La Corona e la Speranza

La città ammutolita si corica per riposare le membra percosse.

Cuori tenuti distanti a forza cercano estremità di filo a cui aggrapparsi,

in attesa che si plachi la tempesta.

Voci multimediali tengono il conto dei respiri che se ne vanno,

e di quelli tornati liberi.

Occhi persi nel buio cercano altri occhi

e forse,

più di ieri,

si sentono comunità.

Sampeah Cambogia

Una moltitudine di tonde torri stanno pacificate l’una accanto all’altra, corrose da tempo e dalla devozione.

Corrose ma non vinte.

Su un fiume giallo hanno urlato motori di piccole barche in slalom fra vite appese a palafitte.

Città di legno dignitosamente marcilenta.

Pavimenti di terra rossa sostengono templi abbracciati da possenti radici.

Abbraccio della natura all’afflato mistico dell’Uomo.

Schiene piegate da cesti e cianfrusaglie hanno proferito incessantemente il mantra “one dolaar”.

Prezzo base della dignità e del rancio giornaliero.

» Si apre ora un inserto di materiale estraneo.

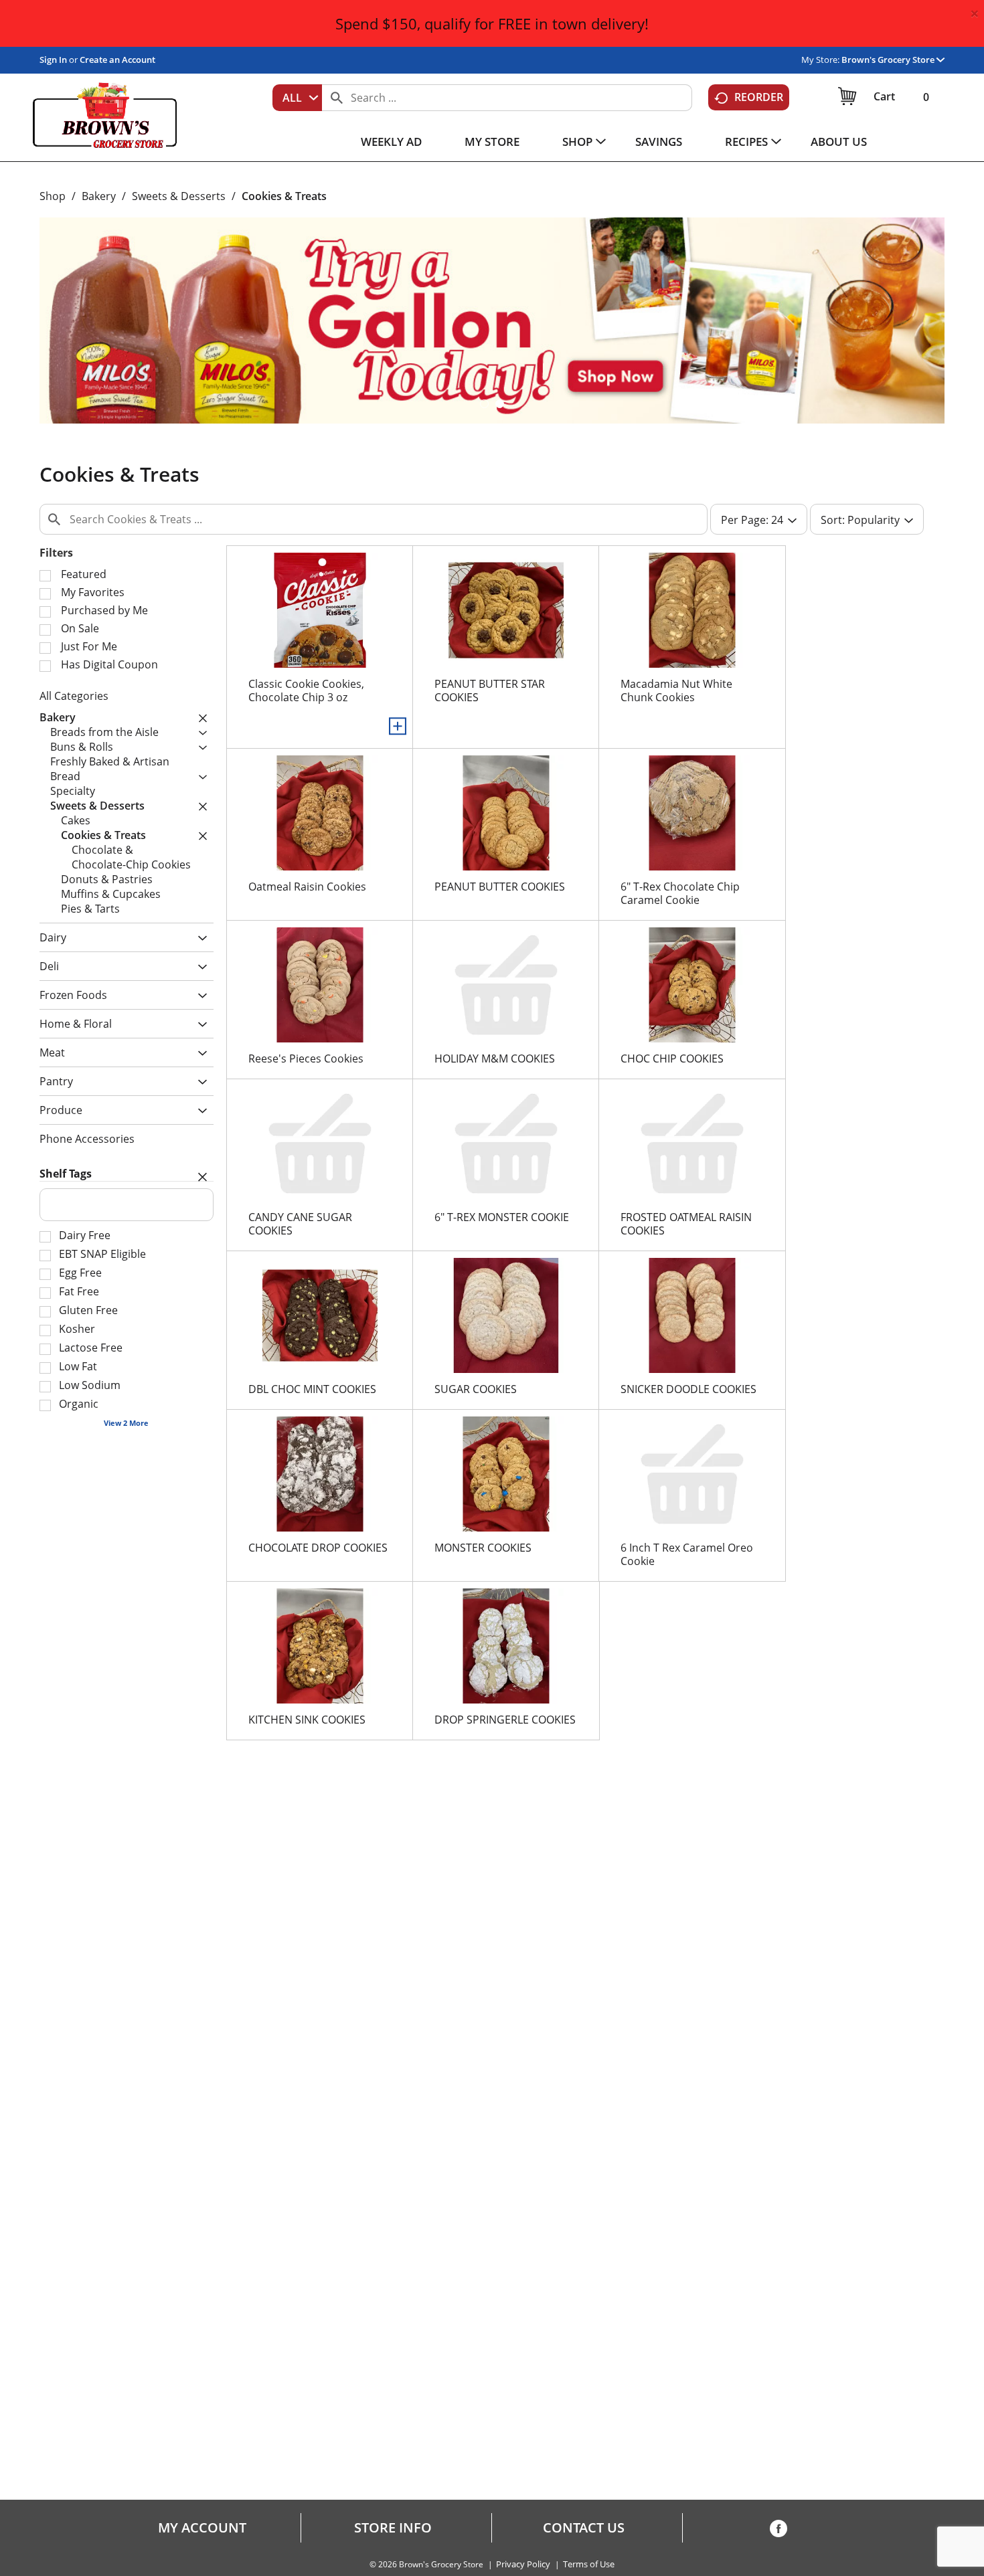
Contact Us (584, 2528)
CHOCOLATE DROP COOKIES (318, 1547)
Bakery (99, 196)
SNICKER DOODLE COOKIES (688, 1389)
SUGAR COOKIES (475, 1389)
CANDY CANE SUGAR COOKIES (300, 1224)
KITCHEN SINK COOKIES (306, 1719)
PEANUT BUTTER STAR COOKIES (489, 690)
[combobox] (297, 97)
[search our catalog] (336, 97)
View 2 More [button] (126, 1423)
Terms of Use (588, 2564)
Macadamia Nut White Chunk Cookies (676, 690)
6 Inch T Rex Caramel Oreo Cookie (687, 1554)
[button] (893, 60)
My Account (202, 2528)
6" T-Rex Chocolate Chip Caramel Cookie (680, 893)
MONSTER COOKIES (482, 1547)
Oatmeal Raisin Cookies (307, 886)
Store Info (393, 2528)
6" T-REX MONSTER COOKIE (501, 1217)
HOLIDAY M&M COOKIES (494, 1058)
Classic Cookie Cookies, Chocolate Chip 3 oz (306, 690)
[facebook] (778, 2531)
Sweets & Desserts (179, 196)
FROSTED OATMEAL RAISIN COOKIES (686, 1224)
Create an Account (117, 60)
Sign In (53, 60)
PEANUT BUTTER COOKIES (499, 886)
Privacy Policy (523, 2564)
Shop (52, 196)
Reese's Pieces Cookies (305, 1058)
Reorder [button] (758, 97)
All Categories (73, 695)
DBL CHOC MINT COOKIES (312, 1389)
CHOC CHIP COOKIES (672, 1058)
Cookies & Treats (284, 196)
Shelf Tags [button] (65, 1173)
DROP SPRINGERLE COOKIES (505, 1719)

Sorrisi sdentati appesi a visi spaccati mi hanno parlato, senza parole, di una vita che non ha aspettato.

Ma nemmeno si è negata.

Altri, solari ed ingenui, hanno giocato a nascondino con me per farsi

trovare;

vedere;

esistere;

almeno per oggi

Hai svuotato la mia bisaccia colma di sassi e sospiri, e l’hai riempita di leggero soffio.

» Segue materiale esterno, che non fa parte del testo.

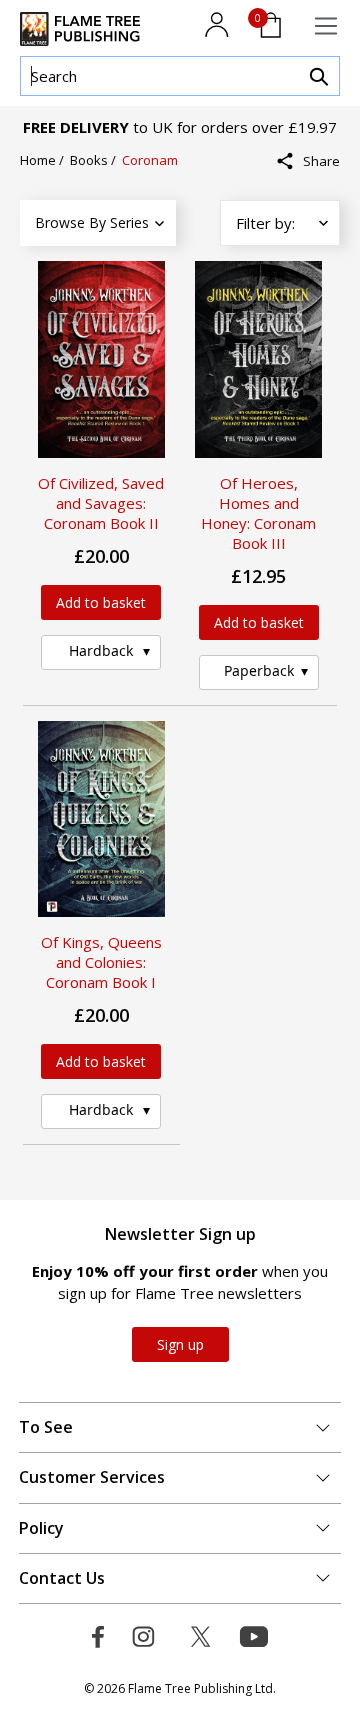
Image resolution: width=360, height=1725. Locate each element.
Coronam (150, 160)
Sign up (180, 1344)
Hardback (101, 650)
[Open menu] (326, 26)
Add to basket (101, 602)
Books (90, 160)
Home (39, 160)
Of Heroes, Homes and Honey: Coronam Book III (258, 513)
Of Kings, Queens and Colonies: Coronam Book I (101, 962)
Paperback (259, 670)
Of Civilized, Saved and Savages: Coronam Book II (101, 503)
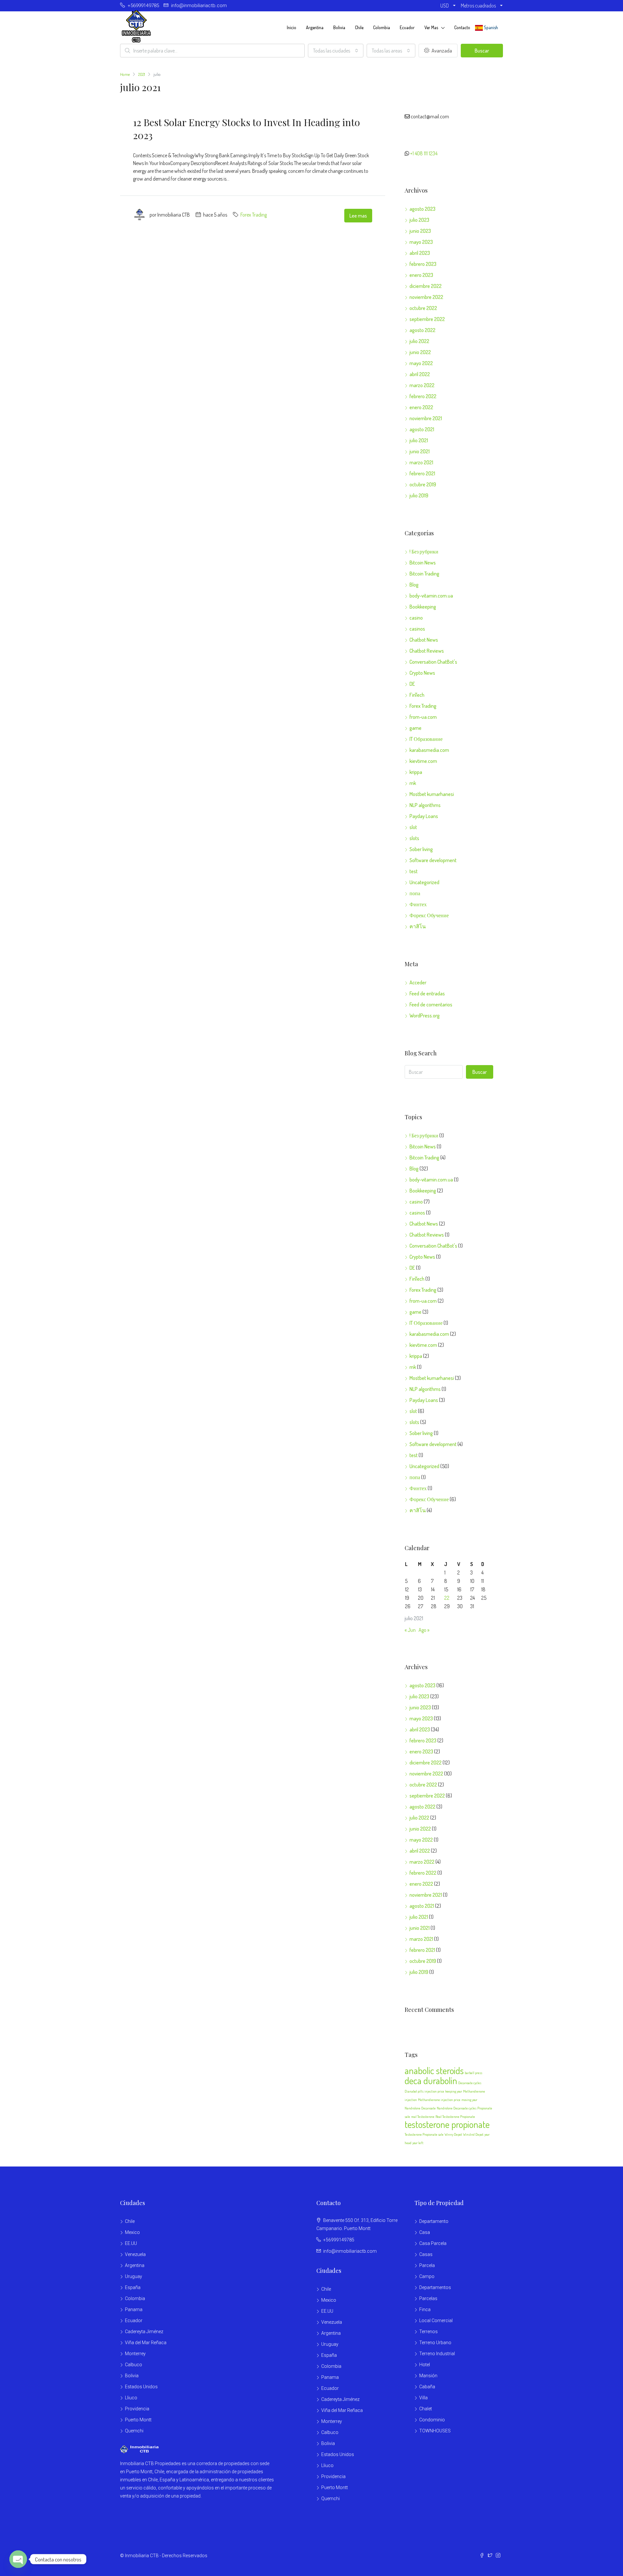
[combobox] (335, 50)
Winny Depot (453, 2134)
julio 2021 (418, 440)
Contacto (462, 27)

Ti chiamerò, meravigliosa Cambogia, promesso!

Perla nera nelle mani

Ti dirò di una perla che ho avuto fra le mani

Fatta di sentieri di roccia nera, lame di vulcano, bagnate al margine dal grande mare.

Di un sole pigro e ridente ingoiato dal blu , in un tempo sfilacciato come una maglietta lisa.

Di campi pennellati di nero, arancio e giallo, tavolozza di un artista eclettico e spericolato.

Di schiene piegate a spigolar capperi e staccare patelle, eucarestia rispettosa ed ancestrale.

Di uomini e donne accovacciati ad altezza vite, sciamani nero splendente come la terra che li ha generati.

Di una lunga strada che taglia montagne come grandi labbra, voluttuosamente attraversata…ancora ed ancora.

Ho avuto una perla nelle mani, e Pantelleria il mio cuore nelle sue.

Peluche

Senti il boato del mostro caduto dal cielo che vuole inghiottirti. Corri.

Copri gli occhi del tuo peluche, che non veda la polvere che avvolge il vostro futuro.

Lascia la mano adulta a cui ti aggrappavi. Non può più correre con te.

Dimentica le braccia a nido che ti hanno tenuto, le gambe su cui hai saltato. Oplà cavallino.

Ora spostati, i grandi devono giocare a rubarsi la terra. Lascia il peluche e scappa ora.

Ma non temere, tue mani cresceranno e potrai giocare anche tu a spaventare i peluche.

Togliti il gilet 

Farò un patto con te.  Vuoi ascoltarmi?

Ti restituisco il mio sogno più grande, quello che è cresciuto dentro di me, con me, come un organo vitale.

Che mi ha fatto pulsare di vita, convinto ad alzarmi ogni giorno, reso l’uomo che sono.

Riprenditelo, distuggi ogni possibilità di raggiungerlo, fai a pezzi ogni giorno sul quale ho scommesso per renderlo possibile.

Ma disarma la mano dell’assassino.

No? Non basta?

Allora prenditi la mia capacità di pensare, desiderare, progettare. Inchiodami in un presente perenne, condannami ad un giorno uguale all’altro, senza colori, ne luce ne notte.

Ma oscura la vista all’uomo con il dito sul pulsante.

Ancora??

Prenditi la mia gioia davanti ad un paesaggio rinfrancante, il palpitio dell’anima abbacinata da un’opera d’arte.

L’ardore di una battaglia di principio da combattere fino in fondo.

Ma annichilisci il pensiero dell’uomo che progetta di uccidere l’Uomo.

Non basta? Cosa vuoi ancora?

Allora prenditi la mia mano che accarezza, la mia bocca che bacia, il mio corpo che ama e viene amato.

Togli sensibilità alla mia pelle. Che non senta più il calore del sole all’alba, il tepore della pioggia settembrina, il fiato sottile del vento sul viso.

Ma ghiaccia le membra di chi sacrifica la vita anche di un solo bambino per l’erotismo del potere.

Io scambio, ma tu ora agisci.

Non serve che parli, che altri sappiano, che ti esponi. Il patto è fra me e te.

E se non accetti infine…togliti il gilet e ritirati.